- Page extract:
Nguyen v. Lotus by Johnny Dung, Inc.
2019 WL 1950294 (C.D. Cal. 2019)
March 14, 2019
Selna, James V., United States District Judge
Summary
The court denied the motion for sanctions against Jade Lotus for allegedly spoiling ESI. The court found that Plaintiffs had failed to demonstrate that Jade Lotus had engaged in spoliation of ESI, as they had not identified any specific evidence that had been destroyed or withheld. The court also found that Plaintiffs had not followed the procedures outlined in the Federal Rules of Civil Procedure and the Local Rules in order to request relief.
Long Nguyen, et al.,
v.
Lotus by Johnny Dung, Inc. etc
v.
Lotus by Johnny Dung, Inc. etc
Case No. SACV 17-1317 JVS (JDEx)
United States District Court, C.D. California
Filed March 14, 2019
Counsel
Dennis P. Riley, Rena E. Kreitenberg, Mesisca Riley and Kreitenberg LLP, Los Angeles, CA, Julie Haram Lin, Mike N. Vo, Law Offices Mike N. Vo APLC, Irvine, CA, for Long Nguyen, et al.Joshua G. Simon, Matthew R. Orr, Samuel G. Brooks, William P. Cole, Anurita Singh Varma, Call and Jensen APC, Newport Beach, CA, for Lotus by Johnny Dung, Inc. etc.

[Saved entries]
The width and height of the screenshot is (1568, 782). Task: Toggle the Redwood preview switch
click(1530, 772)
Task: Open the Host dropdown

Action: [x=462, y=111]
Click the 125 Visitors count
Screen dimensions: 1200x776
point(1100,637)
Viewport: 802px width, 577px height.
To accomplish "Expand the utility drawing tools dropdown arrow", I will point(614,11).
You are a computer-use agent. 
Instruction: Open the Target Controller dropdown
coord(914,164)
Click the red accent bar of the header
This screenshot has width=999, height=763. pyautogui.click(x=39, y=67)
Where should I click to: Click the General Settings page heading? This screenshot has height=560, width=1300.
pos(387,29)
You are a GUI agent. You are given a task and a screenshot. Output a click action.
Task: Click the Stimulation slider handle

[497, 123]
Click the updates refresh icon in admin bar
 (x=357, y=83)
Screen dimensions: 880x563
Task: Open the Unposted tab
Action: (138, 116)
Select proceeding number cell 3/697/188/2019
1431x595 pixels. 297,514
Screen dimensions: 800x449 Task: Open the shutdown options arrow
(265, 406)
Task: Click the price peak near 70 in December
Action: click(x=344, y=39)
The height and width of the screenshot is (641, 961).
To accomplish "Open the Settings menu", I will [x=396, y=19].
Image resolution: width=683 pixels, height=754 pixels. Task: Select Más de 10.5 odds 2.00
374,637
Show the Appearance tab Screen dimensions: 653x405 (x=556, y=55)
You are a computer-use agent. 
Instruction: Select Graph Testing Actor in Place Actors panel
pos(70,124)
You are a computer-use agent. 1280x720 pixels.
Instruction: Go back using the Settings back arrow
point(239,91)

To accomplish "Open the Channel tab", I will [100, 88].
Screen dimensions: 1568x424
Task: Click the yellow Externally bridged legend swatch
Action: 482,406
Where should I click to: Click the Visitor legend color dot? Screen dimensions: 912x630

- Task instructions:
a: In the case excerpt, name every attorney listed as counsel for Lotus by Johnny Dung, Inc.
b: Write out the part of the case excerpt that begins with the words "Nguyen v. Lotus" and ends with "17-1317 JVS (JDEx)".

- Numbered answers:
a:
Joshua G. Simon
Matthew R. Orr
Samuel G. Brooks
William P. Cole
Anurita Singh Varma

b:
Nguyen v. Lotus by Johnny Dung, Inc.
2019 WL 1950294 (C.D. Cal. 2019)
March 14, 2019
Selna, James V., United States District Judge
Summary
The court denied the motion for sanctions against Jade Lotus for allegedly spoiling ESI. The court found that Plaintiffs had failed to demonstrate that Jade Lotus had engaged in spoliation of ESI, as they had not identified any specific evidence that had been destroyed or withheld. The court also found that Plaintiffs had not followed the procedures outlined in the Federal Rules of Civil Procedure and the Local Rules in order to request relief.
Long Nguyen, et al.,
v.
Lotus by Johnny Dung, Inc. etc
v.
Lotus by Johnny Dung, Inc. etc
Case No. SACV 17-1317 JVS (JDEx)